Your objective -> Your reply must contain the lines from the one with "Task: Open Cristina's profile avatar picture" through the last line of the material, exact and complete, with no pictures and no other text.

[[ Available data open ]]

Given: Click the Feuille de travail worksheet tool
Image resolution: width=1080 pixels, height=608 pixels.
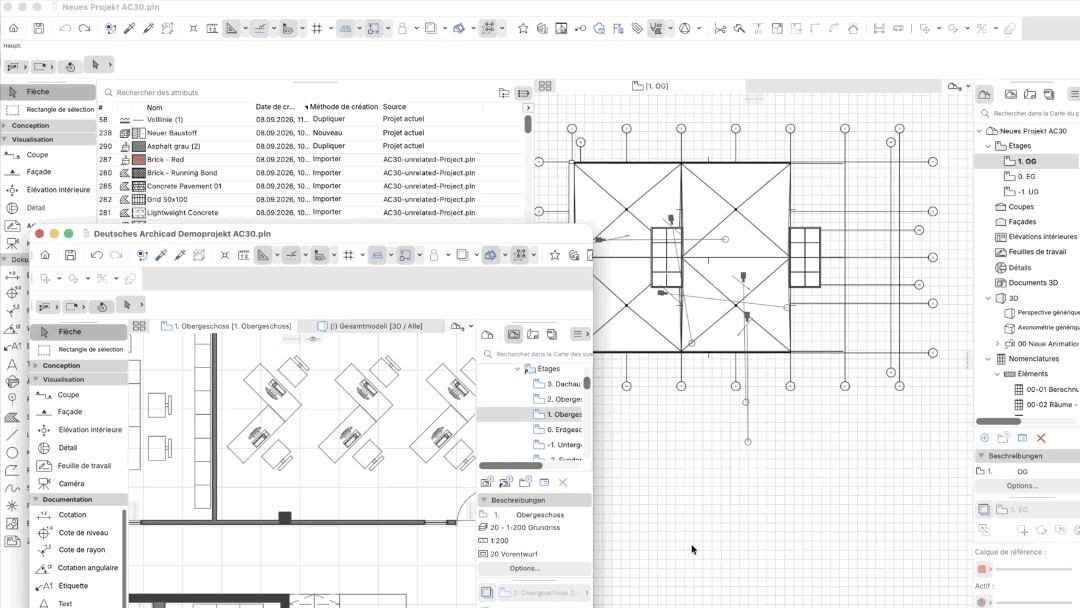Looking at the screenshot, I should click(x=84, y=465).
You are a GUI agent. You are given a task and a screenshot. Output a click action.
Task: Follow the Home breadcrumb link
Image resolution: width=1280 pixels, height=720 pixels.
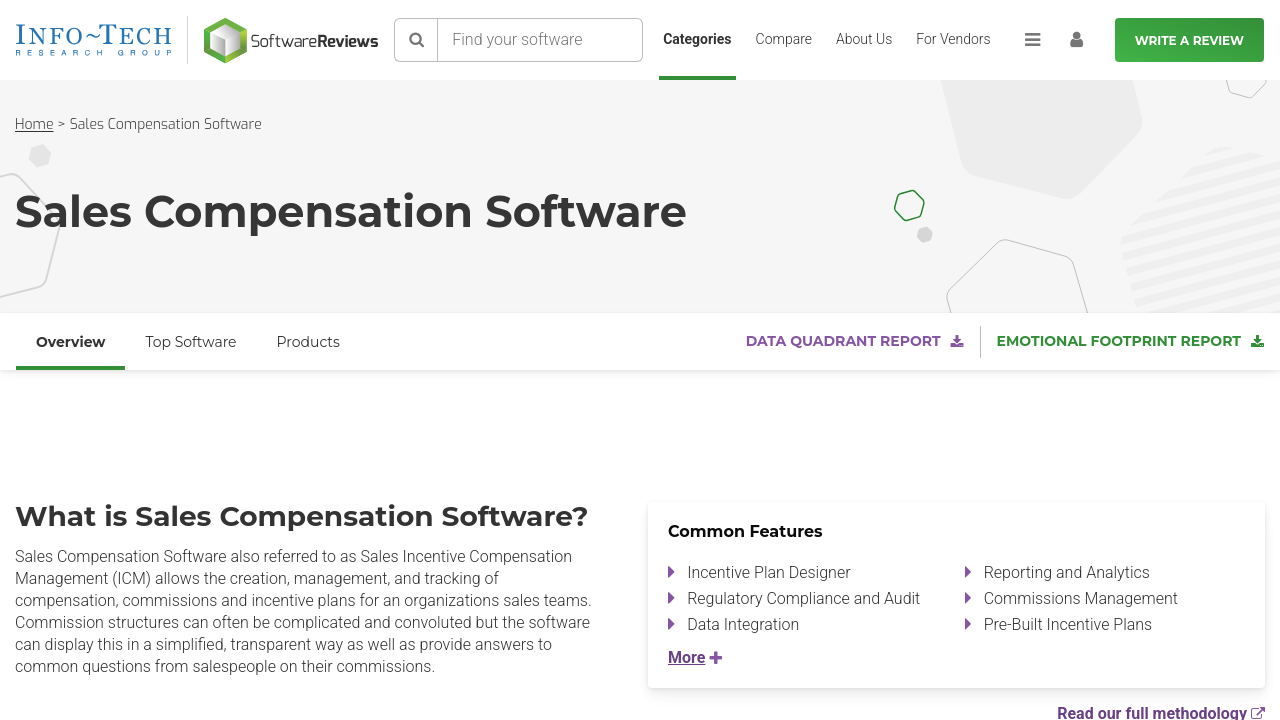[34, 124]
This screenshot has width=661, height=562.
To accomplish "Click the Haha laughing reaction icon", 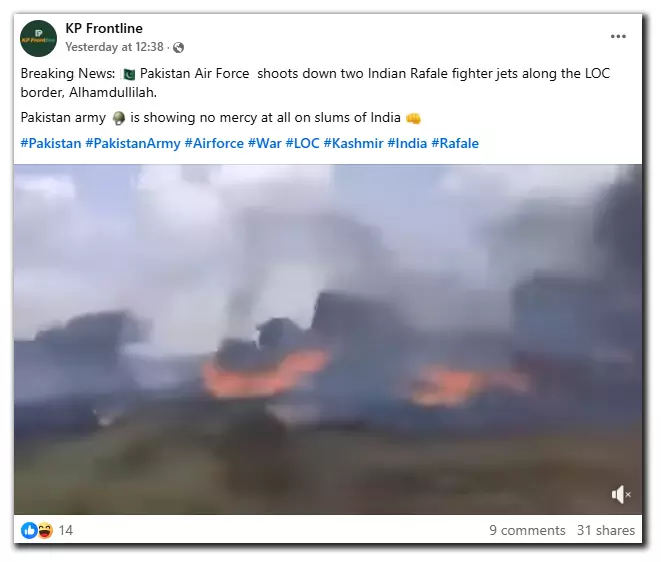I will coord(45,530).
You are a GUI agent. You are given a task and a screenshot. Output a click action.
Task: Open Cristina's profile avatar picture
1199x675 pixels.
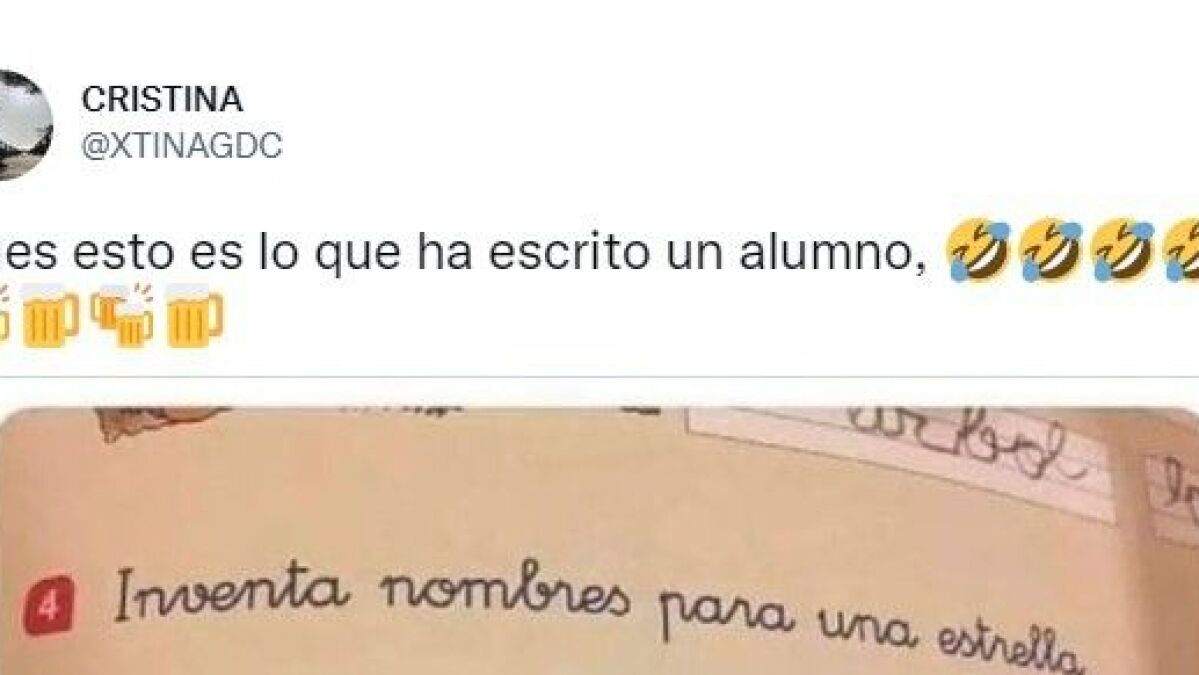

[[ Available data closed ]]

Answer for this exercise ->
Task: Open Cristina's profile avatar picture
1199x675 pixels.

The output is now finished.